Source material
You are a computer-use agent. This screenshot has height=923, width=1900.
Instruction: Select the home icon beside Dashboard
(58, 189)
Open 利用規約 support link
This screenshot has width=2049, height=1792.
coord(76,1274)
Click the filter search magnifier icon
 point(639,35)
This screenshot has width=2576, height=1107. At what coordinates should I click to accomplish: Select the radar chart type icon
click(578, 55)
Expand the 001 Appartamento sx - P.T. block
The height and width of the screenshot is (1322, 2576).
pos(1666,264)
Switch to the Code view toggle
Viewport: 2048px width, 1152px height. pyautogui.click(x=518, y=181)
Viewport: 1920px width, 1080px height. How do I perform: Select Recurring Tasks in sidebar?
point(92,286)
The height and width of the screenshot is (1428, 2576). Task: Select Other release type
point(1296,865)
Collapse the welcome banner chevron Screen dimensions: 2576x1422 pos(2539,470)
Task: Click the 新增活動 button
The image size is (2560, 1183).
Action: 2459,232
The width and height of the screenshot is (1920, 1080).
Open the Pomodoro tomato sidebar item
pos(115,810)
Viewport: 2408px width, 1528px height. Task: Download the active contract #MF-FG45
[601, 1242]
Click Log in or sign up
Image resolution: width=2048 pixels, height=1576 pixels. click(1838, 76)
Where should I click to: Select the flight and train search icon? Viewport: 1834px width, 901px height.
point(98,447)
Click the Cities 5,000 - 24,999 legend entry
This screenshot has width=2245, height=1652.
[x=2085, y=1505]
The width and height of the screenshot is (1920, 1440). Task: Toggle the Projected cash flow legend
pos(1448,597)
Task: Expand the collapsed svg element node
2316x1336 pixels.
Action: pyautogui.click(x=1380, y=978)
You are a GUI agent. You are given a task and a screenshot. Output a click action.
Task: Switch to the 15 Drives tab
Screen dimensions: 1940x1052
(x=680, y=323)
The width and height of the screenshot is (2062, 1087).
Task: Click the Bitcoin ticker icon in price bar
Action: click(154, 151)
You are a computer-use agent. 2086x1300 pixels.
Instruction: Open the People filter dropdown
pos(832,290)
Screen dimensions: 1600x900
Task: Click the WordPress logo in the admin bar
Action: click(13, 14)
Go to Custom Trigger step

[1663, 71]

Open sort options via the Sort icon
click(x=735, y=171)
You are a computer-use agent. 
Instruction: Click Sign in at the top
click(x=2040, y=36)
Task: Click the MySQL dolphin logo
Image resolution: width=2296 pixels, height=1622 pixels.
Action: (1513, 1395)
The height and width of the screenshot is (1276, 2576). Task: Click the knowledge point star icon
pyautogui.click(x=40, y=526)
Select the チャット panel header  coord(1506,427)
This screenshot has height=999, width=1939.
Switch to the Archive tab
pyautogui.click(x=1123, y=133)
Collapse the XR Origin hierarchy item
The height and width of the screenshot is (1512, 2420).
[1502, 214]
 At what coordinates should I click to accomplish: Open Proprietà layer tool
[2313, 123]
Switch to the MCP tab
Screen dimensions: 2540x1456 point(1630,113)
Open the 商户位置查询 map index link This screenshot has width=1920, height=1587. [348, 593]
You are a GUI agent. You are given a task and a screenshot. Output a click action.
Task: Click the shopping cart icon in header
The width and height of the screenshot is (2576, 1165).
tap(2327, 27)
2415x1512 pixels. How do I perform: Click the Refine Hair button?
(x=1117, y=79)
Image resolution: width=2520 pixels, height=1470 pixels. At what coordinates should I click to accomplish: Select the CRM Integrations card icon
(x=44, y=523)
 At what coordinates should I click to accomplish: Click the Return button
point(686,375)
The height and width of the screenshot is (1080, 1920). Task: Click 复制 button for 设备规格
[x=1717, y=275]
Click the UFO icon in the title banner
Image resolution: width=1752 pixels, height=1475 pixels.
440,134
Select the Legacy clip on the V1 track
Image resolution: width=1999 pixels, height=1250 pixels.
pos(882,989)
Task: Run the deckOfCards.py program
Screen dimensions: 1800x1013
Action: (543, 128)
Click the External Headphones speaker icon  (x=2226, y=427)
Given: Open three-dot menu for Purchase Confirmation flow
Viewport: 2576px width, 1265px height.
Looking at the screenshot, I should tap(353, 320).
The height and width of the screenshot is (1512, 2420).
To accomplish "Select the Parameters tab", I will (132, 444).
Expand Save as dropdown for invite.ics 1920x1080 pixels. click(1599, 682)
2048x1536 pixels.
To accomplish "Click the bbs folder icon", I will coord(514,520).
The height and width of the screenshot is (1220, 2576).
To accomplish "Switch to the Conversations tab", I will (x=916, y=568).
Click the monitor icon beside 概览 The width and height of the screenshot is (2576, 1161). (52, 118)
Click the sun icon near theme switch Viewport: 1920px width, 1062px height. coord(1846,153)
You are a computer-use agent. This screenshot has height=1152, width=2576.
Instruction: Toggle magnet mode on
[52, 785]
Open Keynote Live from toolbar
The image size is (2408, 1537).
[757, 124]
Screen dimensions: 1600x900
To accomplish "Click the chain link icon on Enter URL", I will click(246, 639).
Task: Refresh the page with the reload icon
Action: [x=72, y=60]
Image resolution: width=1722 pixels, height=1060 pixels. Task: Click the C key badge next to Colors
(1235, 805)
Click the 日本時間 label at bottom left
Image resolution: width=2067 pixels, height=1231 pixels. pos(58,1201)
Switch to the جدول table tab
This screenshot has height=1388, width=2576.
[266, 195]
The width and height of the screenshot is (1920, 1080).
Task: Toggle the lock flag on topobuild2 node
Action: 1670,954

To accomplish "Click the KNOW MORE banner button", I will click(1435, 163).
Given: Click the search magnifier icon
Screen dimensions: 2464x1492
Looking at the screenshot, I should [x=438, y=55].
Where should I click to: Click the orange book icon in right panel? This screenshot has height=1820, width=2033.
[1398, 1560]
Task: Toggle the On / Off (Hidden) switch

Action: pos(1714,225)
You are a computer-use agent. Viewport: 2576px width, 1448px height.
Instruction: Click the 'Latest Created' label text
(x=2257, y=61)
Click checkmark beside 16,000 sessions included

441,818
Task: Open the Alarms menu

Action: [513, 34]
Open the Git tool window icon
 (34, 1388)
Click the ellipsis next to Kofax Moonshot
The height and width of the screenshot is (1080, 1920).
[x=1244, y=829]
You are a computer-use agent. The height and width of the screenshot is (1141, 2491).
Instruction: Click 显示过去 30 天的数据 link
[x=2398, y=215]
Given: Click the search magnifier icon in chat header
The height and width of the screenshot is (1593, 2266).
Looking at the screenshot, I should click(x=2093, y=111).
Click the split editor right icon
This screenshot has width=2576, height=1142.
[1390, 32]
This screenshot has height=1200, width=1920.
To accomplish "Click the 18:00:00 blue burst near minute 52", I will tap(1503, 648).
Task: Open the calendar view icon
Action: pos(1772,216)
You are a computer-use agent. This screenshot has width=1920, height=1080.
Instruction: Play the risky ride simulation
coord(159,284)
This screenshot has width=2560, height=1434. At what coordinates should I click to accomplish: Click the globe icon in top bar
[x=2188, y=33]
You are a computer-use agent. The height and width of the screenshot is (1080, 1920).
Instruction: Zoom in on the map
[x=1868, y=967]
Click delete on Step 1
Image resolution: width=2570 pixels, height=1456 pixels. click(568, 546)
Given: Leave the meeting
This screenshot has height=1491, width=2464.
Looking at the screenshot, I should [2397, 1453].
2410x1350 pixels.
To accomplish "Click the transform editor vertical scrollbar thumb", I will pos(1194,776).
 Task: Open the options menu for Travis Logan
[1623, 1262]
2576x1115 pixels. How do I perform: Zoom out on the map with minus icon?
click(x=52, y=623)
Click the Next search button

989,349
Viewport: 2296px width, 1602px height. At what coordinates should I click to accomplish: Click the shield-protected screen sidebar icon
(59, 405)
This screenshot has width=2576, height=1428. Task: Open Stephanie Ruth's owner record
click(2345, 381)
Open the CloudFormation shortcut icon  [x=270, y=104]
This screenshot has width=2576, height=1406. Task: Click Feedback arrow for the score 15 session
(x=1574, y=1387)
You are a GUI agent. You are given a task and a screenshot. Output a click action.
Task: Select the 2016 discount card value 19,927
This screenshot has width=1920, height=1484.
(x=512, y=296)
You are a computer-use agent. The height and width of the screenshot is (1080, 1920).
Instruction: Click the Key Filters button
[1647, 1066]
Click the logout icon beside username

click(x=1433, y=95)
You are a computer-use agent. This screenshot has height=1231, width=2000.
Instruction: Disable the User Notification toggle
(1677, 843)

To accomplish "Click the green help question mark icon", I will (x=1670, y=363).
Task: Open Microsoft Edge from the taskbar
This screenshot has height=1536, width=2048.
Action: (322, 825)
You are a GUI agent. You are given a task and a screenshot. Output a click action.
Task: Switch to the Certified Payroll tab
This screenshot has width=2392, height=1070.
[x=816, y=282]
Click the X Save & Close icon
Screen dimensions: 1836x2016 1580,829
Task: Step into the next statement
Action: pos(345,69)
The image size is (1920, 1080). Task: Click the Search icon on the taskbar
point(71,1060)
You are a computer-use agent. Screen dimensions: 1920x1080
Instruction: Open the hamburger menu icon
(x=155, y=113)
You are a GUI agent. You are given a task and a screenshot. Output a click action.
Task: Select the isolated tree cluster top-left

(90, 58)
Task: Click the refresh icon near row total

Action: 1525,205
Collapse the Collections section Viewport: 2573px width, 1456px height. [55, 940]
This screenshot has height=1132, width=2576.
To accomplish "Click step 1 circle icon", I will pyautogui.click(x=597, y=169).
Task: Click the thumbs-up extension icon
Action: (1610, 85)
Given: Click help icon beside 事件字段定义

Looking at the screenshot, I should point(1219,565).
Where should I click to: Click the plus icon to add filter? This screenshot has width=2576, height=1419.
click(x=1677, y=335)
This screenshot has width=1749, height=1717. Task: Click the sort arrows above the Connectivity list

Work task
Each line above from the one with "Open the Git tool window icon" up to and including the one with "This screenshot has height=1200, width=1920." must be set down exactly, and no line outside that span may appear.

Response area
Open the Git tool window icon
 (34, 1388)
Click the ellipsis next to Kofax Moonshot
The height and width of the screenshot is (1080, 1920).
[x=1244, y=829]
You are a computer-use agent. The height and width of the screenshot is (1141, 2491).
Instruction: Click 显示过去 30 天的数据 link
[x=2398, y=215]
Given: Click the search magnifier icon in chat header
The height and width of the screenshot is (1593, 2266).
Looking at the screenshot, I should click(x=2093, y=111).
Click the split editor right icon
This screenshot has width=2576, height=1142.
[1390, 32]
This screenshot has height=1200, width=1920.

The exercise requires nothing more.